= Problem to work on =
From the first line to the last, restate the material word for word, omitting pictures.
════════
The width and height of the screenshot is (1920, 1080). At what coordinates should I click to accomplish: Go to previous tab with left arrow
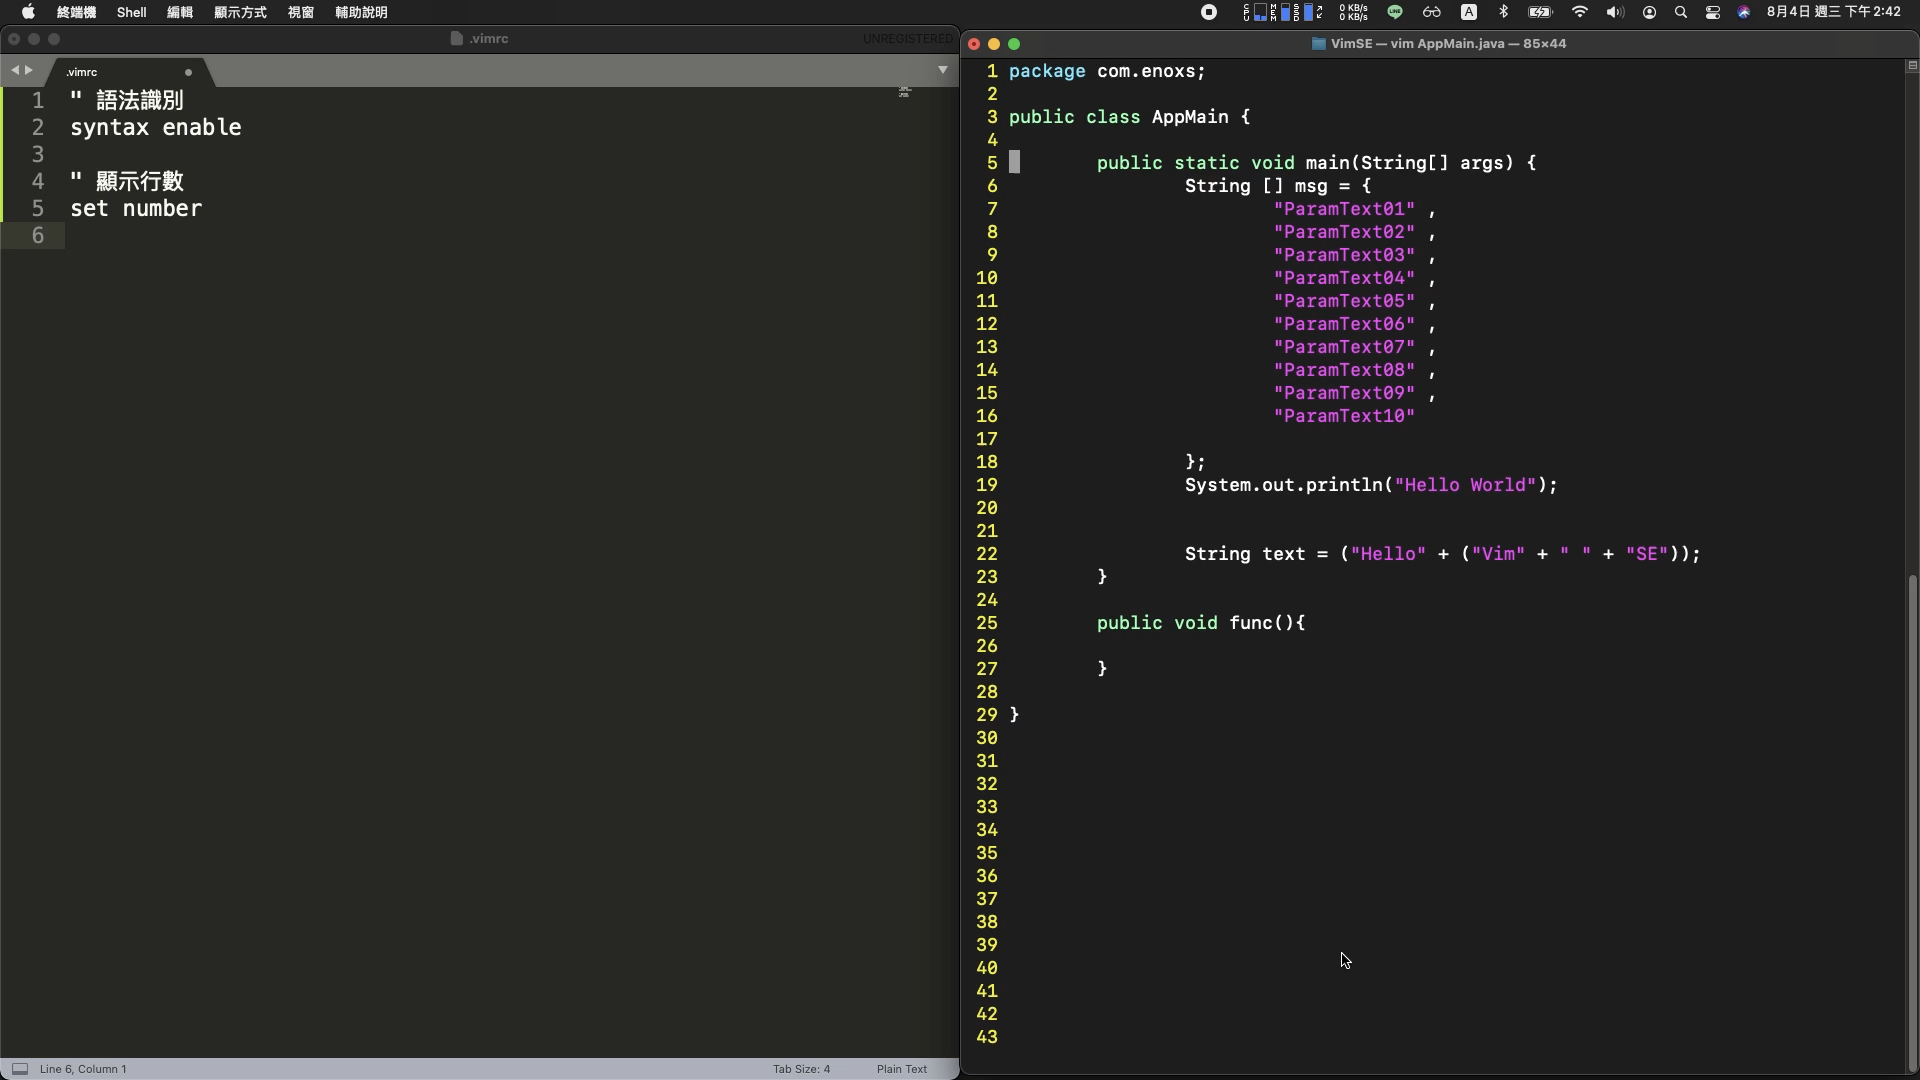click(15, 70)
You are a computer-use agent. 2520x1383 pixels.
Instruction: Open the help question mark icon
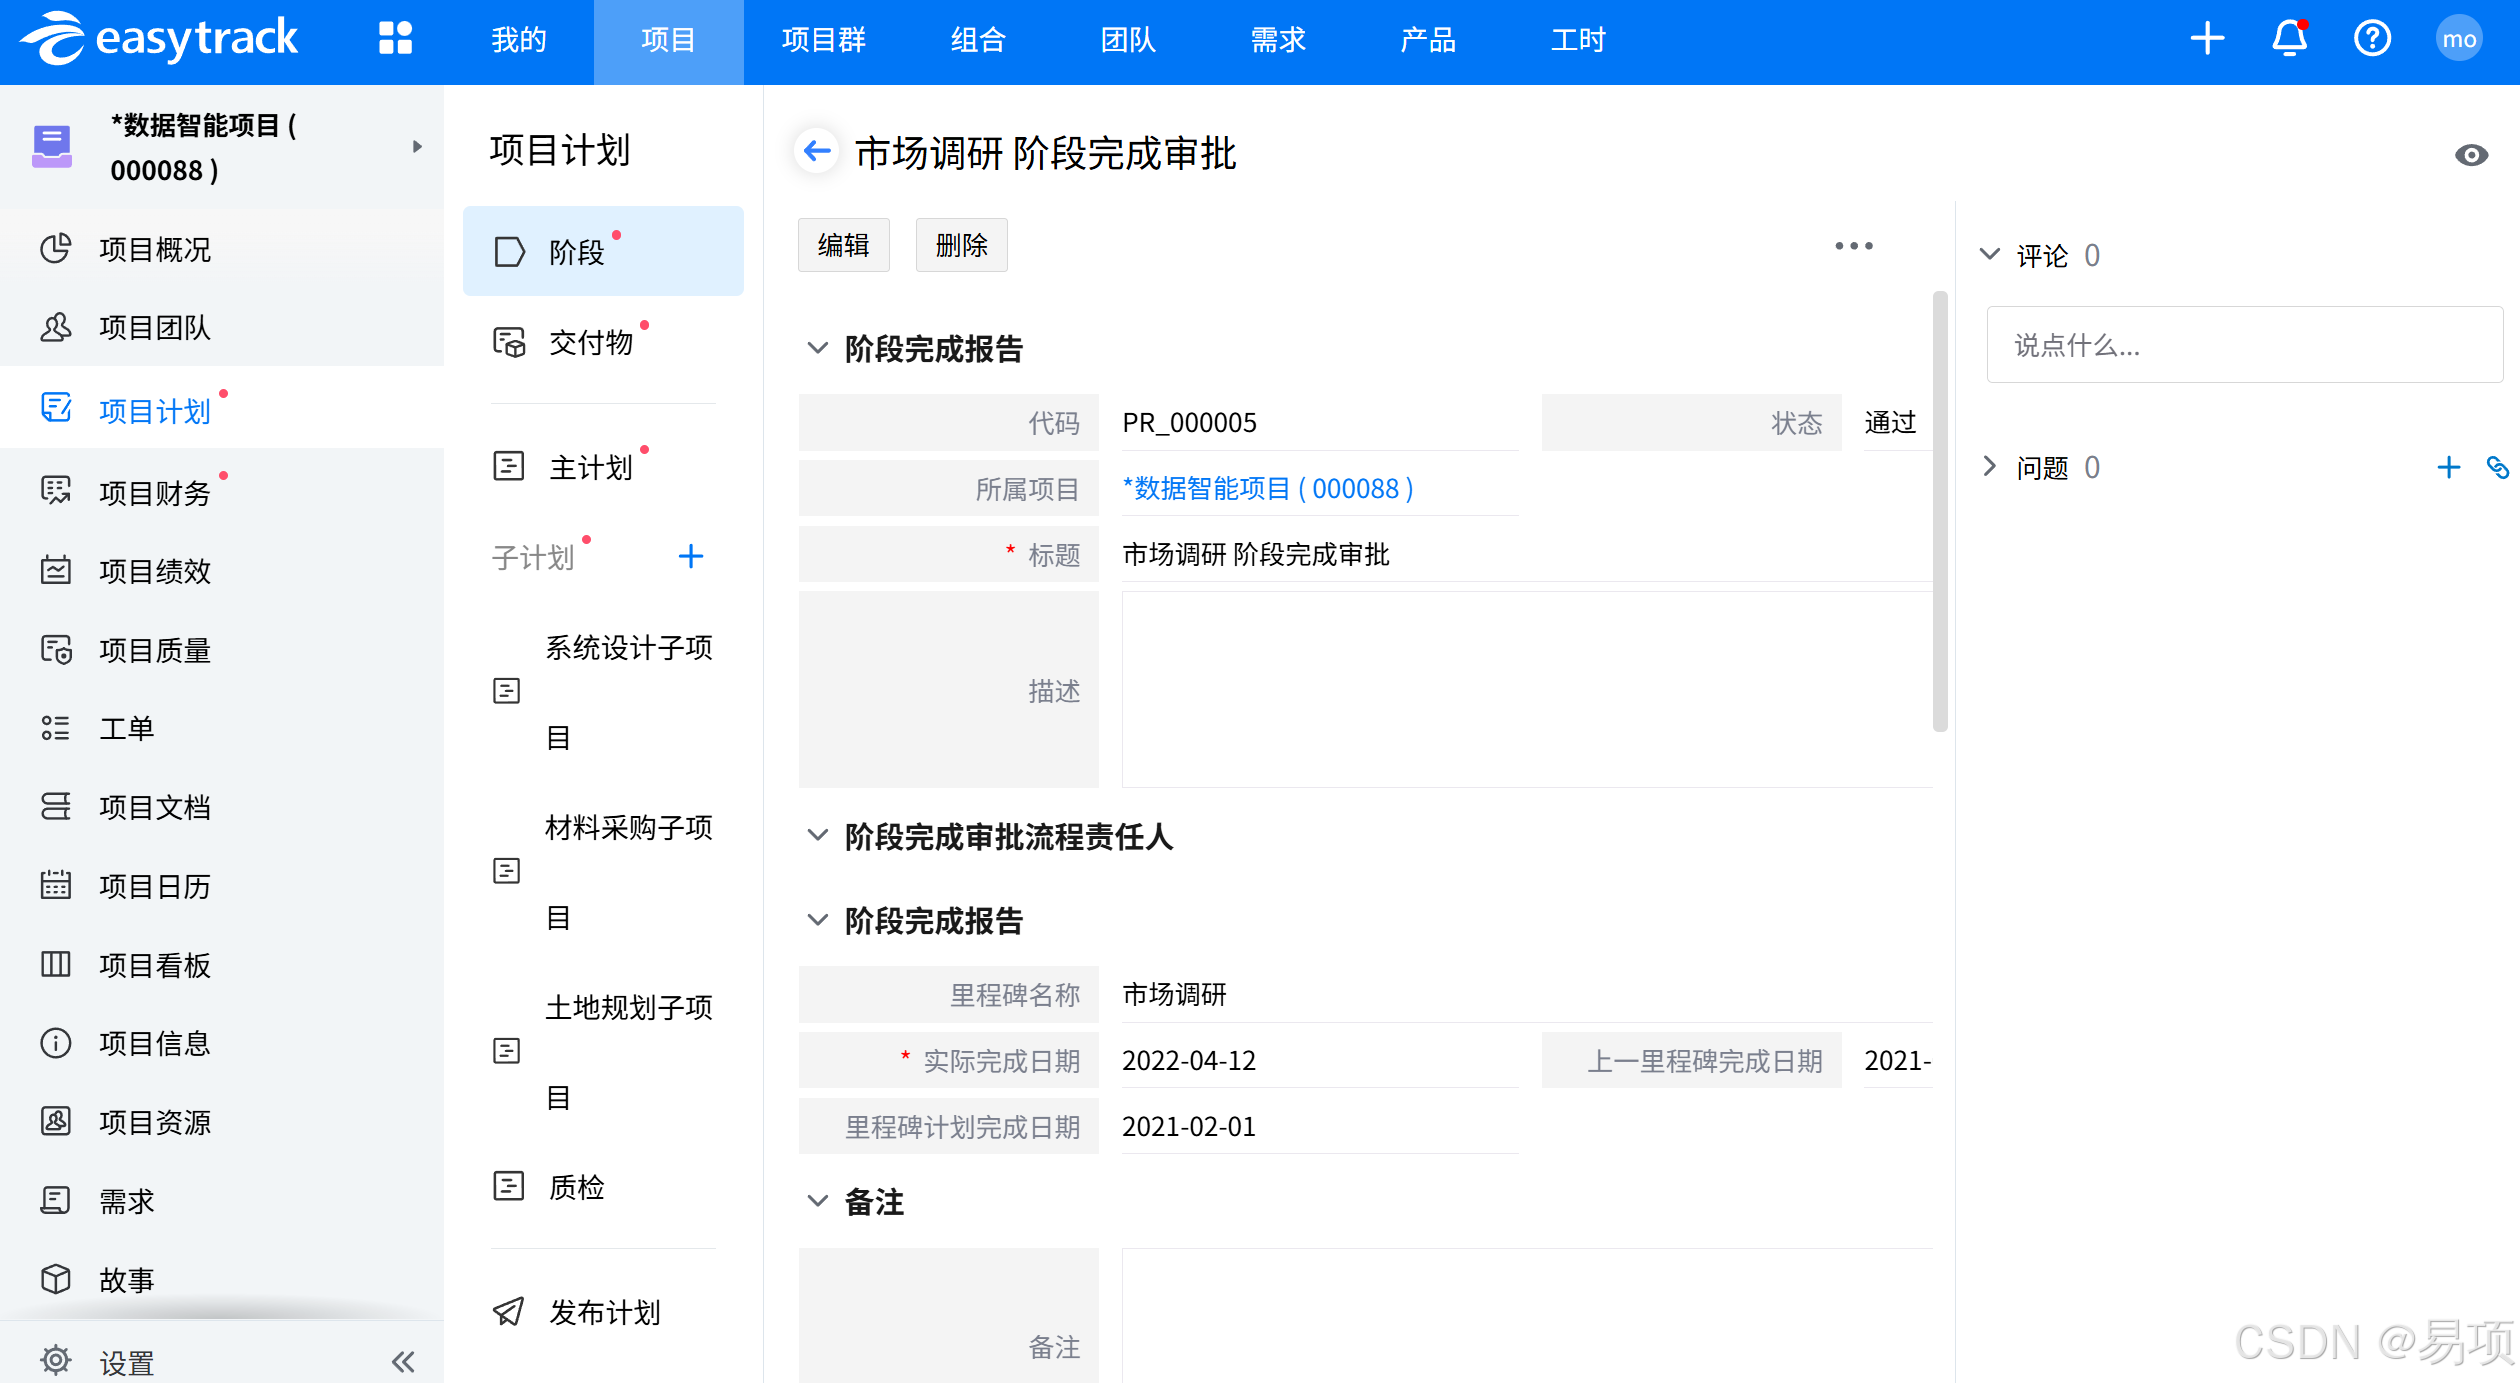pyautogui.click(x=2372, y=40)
════════
= Result of the task =
The width and height of the screenshot is (1920, 1080). At what coordinates should I click to accomplish: Go to previous tab with left arrow
click(15, 70)
You are a computer-use agent. 2520x1383 pixels.
Instruction: Open the help question mark icon
pyautogui.click(x=2372, y=40)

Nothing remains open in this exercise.